Oregon also claimed an interest in protecting the health and safety of its citizens from the dangers of illegal drug use. But there was no evidence that religious use of peyote actually harmed anyone. The fact that peyote was a Schedule I drug did not persuade Blackmun. The federal government may have placed peyote on Schedule I, but the federal government also tolerated the religious use of peyote. In addition, other Schedule I drugs (such as marijuana) have lawful uses. Religious use was not recreational use; the Native American Church ritual in which peyote is consumed is heavily supervised, thus mitigating Oregon's health and safety concerns. The religious use occurs in a context that harmonizes with the state's general ban. The Native American Church discourages nonreligious use of peyote, and promotes family harmony, self-reliance, and abstinence from alcohol. Research suggests that religious use of peyote can help curb "the tragic effects of alcoholism on the Native American population." And as for the state's interest in abolishing drug trafficking, Blackmun pointed out that there is "practically no illegal traffic in peyote."

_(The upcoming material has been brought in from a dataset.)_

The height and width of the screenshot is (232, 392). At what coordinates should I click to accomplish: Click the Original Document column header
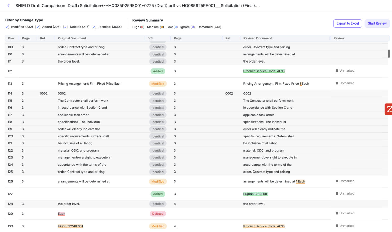72,38
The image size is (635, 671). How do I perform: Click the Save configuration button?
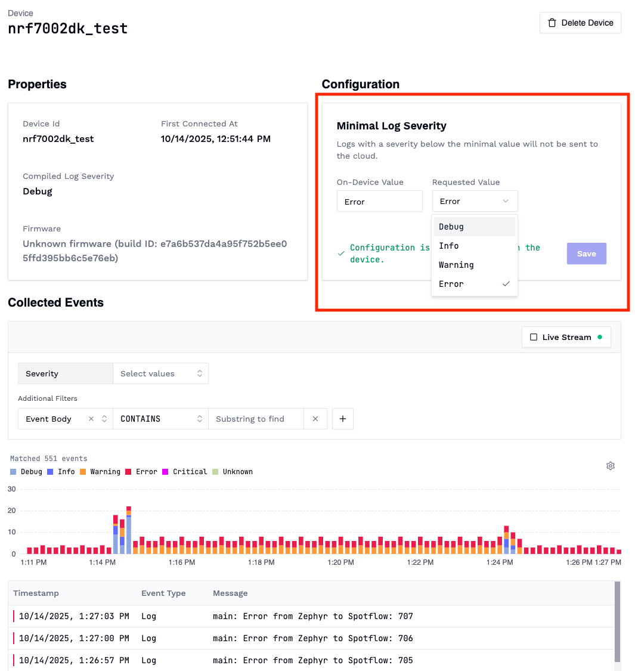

Finally, Blackmun expressed concern for "the severe impact of a state's restrictions on the adherents of a minority religion." Eating peyote is "an act of worship and communion," a "means for communicating with the Great Spirit." If Oregon is a hostile environment in which to practice the Native American religion, its adherents might be forced to "migrate to some other and more tolerant region." Blackmun felt it inconsistent with First Amendment values to denigrate an "unorthodox" religious practice in this way.